Alterations in brain density and signaling associated with monoamine receptors are believed to play a role in depressive disorders. This study evaluates the functional status of α₂(A)-adrenoceptors in postmortem frontal cortex of depressed subjects.

METHODS:

G-protein activation and inhibition of adenylyl cyclase (AC) activity induced by the α₂-adrenoceptor agonist UK14304 were measured in triplicate in samples from 15 suicide victims with an antemortem diagnosis of major depression and 15 matched control subjects.

RESULTS:

Basal [³⁵S] guanosine γ thio-phosphate (GTPγS) binding and cyclic adenosine monophosphate accumulation did not differ between groups. In depressed victims, an increase in [³⁵S] GTPγS binding potency (EC₅₀ = .58 μmol/L vs.

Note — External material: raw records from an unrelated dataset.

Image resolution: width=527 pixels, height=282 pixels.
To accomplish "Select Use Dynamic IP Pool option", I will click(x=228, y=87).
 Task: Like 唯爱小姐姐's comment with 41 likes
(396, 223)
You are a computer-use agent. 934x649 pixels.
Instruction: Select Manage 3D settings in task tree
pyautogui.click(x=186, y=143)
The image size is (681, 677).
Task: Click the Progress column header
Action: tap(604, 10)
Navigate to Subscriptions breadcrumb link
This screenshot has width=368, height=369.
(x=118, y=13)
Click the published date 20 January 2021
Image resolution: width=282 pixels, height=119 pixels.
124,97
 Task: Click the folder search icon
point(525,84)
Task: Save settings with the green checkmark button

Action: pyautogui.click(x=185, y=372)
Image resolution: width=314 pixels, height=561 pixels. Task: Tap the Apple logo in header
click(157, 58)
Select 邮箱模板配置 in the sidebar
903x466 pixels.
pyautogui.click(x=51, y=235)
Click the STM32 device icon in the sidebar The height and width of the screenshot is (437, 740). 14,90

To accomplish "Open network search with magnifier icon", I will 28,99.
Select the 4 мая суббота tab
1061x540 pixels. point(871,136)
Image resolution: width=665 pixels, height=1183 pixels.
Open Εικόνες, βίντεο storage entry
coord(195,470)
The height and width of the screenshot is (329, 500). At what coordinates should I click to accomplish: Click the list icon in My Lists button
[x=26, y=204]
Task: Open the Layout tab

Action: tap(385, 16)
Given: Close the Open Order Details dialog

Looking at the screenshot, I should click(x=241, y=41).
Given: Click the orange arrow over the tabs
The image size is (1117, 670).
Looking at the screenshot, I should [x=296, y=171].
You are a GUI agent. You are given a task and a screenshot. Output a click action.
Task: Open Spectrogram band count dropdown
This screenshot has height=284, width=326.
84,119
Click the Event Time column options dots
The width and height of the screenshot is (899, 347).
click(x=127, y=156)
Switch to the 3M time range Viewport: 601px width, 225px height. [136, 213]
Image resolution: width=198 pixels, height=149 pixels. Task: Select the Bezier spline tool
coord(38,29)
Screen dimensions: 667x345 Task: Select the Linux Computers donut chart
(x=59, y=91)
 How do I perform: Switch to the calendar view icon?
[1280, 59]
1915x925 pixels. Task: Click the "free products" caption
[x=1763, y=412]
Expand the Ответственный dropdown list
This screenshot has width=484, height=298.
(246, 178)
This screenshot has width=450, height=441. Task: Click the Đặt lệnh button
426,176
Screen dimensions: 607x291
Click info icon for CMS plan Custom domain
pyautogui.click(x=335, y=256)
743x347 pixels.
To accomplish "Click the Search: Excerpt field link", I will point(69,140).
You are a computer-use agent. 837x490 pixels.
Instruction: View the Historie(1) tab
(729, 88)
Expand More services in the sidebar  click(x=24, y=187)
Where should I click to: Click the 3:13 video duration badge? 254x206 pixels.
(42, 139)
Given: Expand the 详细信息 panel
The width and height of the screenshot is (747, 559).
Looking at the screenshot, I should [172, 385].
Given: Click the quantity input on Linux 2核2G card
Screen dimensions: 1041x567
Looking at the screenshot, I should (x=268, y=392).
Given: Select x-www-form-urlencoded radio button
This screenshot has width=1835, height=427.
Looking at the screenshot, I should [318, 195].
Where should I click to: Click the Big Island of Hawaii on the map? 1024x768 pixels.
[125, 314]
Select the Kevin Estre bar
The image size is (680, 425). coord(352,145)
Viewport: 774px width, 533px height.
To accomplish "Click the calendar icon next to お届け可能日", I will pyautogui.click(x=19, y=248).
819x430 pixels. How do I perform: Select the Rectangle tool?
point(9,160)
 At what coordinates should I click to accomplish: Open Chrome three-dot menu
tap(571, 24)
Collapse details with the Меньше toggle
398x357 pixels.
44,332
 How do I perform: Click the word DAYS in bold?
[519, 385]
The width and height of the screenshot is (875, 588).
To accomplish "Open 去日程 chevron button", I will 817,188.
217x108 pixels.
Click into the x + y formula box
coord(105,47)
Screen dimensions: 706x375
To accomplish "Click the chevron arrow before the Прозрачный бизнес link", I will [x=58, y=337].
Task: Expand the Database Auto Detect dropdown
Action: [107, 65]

EC₅₀ = 3.31 μmol/L; p < .01; depressed vs. control) and a significant reduction in the maximal inhibition of AC activity (I(max) = 27 ± 4% vs. I(max) = 47 ± 5%; p < .01) were observed after incubation with the α(2)-adrenoceptor agonist UK14304. No differences were found between antidepressant-free and antidepressant-treated subjects. A significant relationship between EC₅₀ values for [³⁵S] GTPγS and I(max) values for AC assay was found (n = 30; r = -.43; p < .05).

CONCLUSIONS:

The dual regulation of α(2A)-adrenoceptor signaling pathways raises the possibility that factors affecting the G-protein cycle and/or selective access of Gα(i/o)-protein to AC might be relevant to receptor abnormalities in depression, providing further support for the involvement of α₂(A)-adrenoceptors in the pathogenesis of depression.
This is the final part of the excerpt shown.